Recorded data:

::::

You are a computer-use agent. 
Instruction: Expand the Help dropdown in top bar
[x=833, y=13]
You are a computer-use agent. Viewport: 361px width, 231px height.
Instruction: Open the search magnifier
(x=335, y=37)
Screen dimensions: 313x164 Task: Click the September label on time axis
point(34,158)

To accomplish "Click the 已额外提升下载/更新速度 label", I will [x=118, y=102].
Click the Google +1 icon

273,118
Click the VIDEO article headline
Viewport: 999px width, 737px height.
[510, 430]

::::

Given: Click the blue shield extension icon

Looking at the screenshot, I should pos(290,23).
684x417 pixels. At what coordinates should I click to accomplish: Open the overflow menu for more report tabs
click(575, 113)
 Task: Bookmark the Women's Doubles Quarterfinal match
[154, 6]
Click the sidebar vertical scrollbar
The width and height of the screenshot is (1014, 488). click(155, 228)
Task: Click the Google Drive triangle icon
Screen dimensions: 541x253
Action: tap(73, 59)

::::

**EXERCISE GOAL:** Copy out every line from the data above in which the word "agent" occurs.

**SOLUTION TO THE EXERCISE:**
You are a computer-use agent. 
You are a computer-use agent. Viewport: 361px width, 231px height.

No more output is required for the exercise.